Mas as máquinas que avançam hoje sobre as fachadas dos edifícios, a destruir em nome da modernidade e de melhores serviços, ou simplesmente em nome de coisa nenhuma, não são tão complacentes quanto a Harley do N. o foi.
Dizem que as alterações climáticas tiveram influência em todo este descalabro urbanístico e cultural. Alterações que provocaram e provocam mudanças de comportamento nas aves migratórias, em todas as aves, em todas elas, mas muito em particular nos patos bravos. Há até quem diga que algumas destas aves ficaram por cá e que ganharam corpo de gente e hábitos de gente. Diz a lenda que aproveitando certos cargos opinativos e de influência, acabaram por dar um grande contributo para o que hoje se vê como imagem da cidade. Na Avenida quantas garagens destes bairros construídos na vertical é que estão funcionais? Ou que foram construídas com essa finalidade?

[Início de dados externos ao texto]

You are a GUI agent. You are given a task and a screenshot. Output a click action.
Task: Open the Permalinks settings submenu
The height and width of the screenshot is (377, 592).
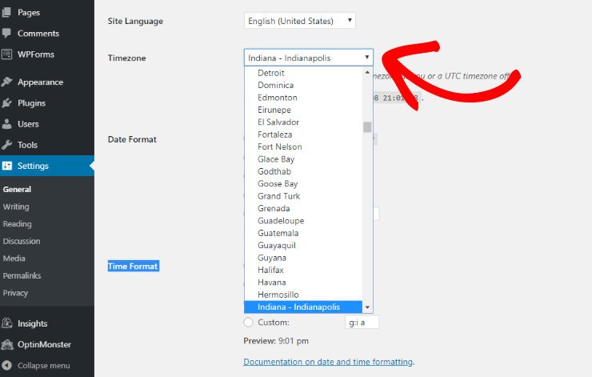(22, 275)
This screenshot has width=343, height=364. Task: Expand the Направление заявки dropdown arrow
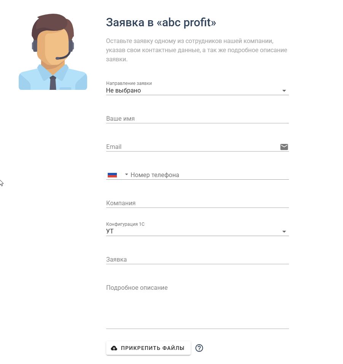[284, 91]
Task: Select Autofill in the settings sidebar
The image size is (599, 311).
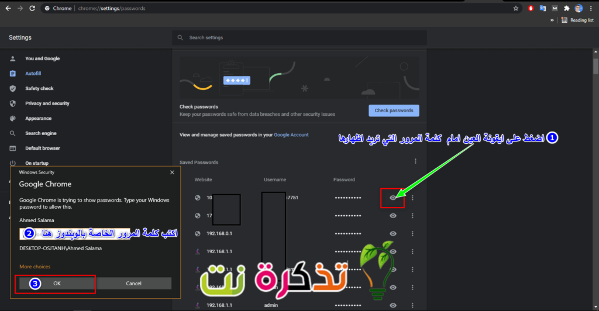Action: tap(33, 74)
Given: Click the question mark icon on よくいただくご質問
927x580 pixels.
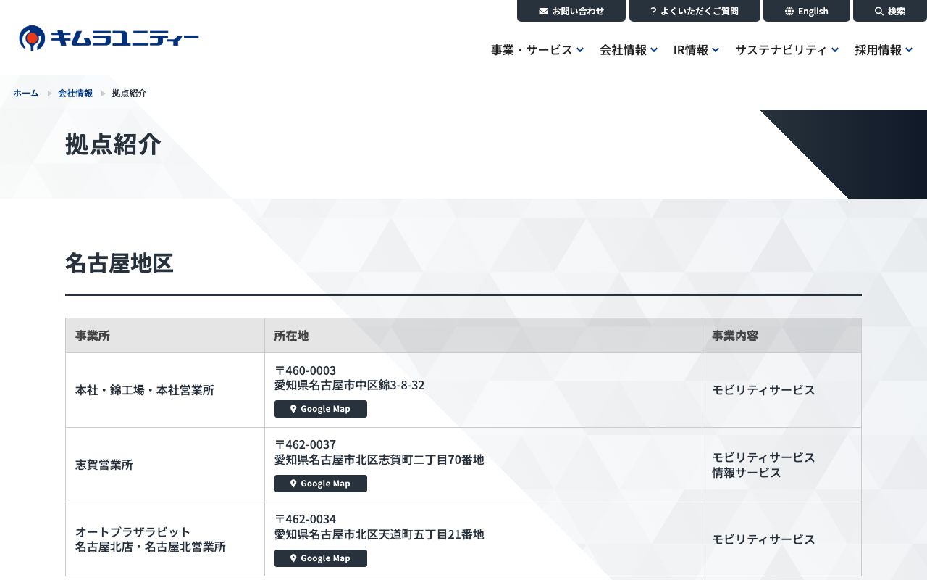Looking at the screenshot, I should tap(654, 11).
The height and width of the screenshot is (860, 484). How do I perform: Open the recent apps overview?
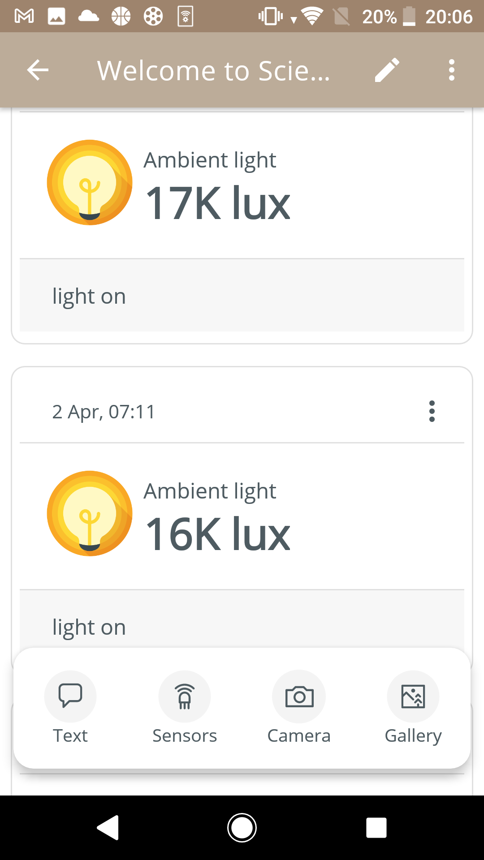click(x=376, y=827)
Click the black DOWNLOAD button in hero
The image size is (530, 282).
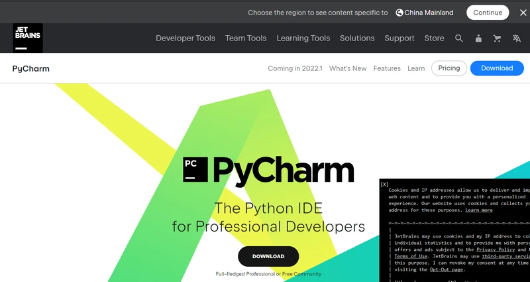[x=268, y=256]
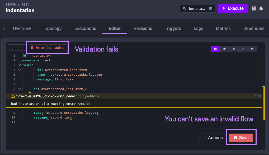This screenshot has height=155, width=269.
Task: Open the help question mark icon
Action: pos(253,8)
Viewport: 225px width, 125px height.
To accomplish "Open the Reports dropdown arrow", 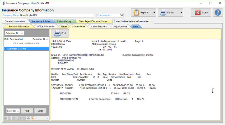I will [x=154, y=13].
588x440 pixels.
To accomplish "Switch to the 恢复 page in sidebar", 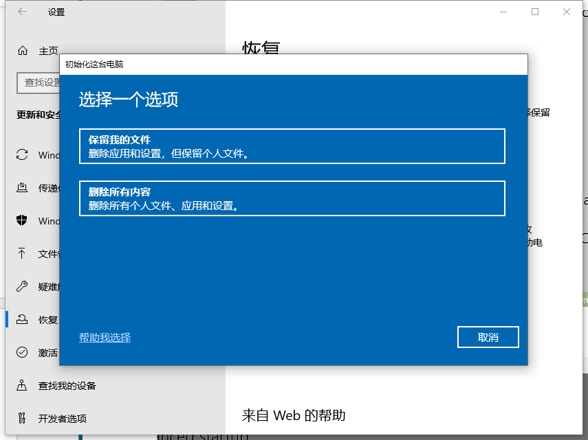I will tap(48, 319).
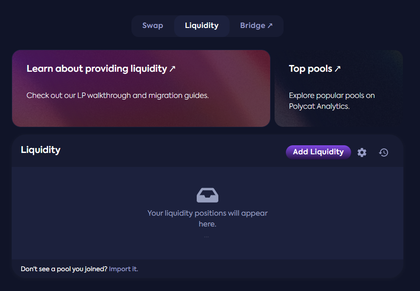
Task: Click the Liquidity panel title
Action: tap(41, 150)
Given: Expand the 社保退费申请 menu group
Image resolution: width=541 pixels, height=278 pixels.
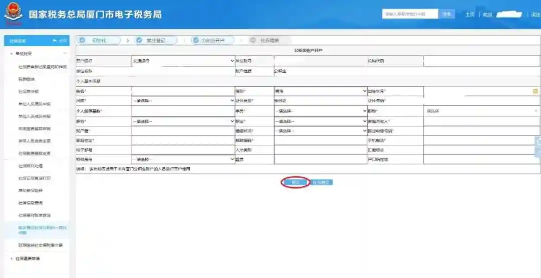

Agora está a alvo de mais uma mutação. Com que critérios? Com que objetivo? Vamos ver, como alguém diz que alguém diz!
A propósito, e só a nível de exemplo, embora não tenha nada a ver com a Avenida, (se calhar até tem) veio-me à memória uma tal campanha eleitoral de um tal partido, que tinha como umas das suas promessas terminar as obras do Cine-Teatro Pinheiro Chagas. E não é que acabaram mesmo? Acabaram as obras e acabou para sempre também o Cine-Teatro Pinheiro Chagas. Esfumou-se pura e simplesmente. Ilusionismo do mais elevado nível. O nosso Luís de Matos não teria feito melhor.
Por mais voltas que dê e por mais que os meus neurónios se esforcem a estudar nas suas bibliotecas privadas (alguns até se deslocaram de propósito à Torre do Tombo), eu nunca consegui entender porque é que para se fazer alguma coisa de novo temos, de forma sempre tão ligeira (para não usar outra qualificação), que destruir o antigo e acabar assim com a história urbana de um qualquer lugar. Poderá servir como exercício pensar no que a cidade, a nossa cidade, já perdeu até hoje de Património Urbano. Não é preciso recuar muito no tempo.
É esta a Cidade de ontem e de Hoje. O Ontem já aconteceu, o Hoje ainda delega nas nossas mãos e na nossa vontade a possibilidade de salvar alguma coisa.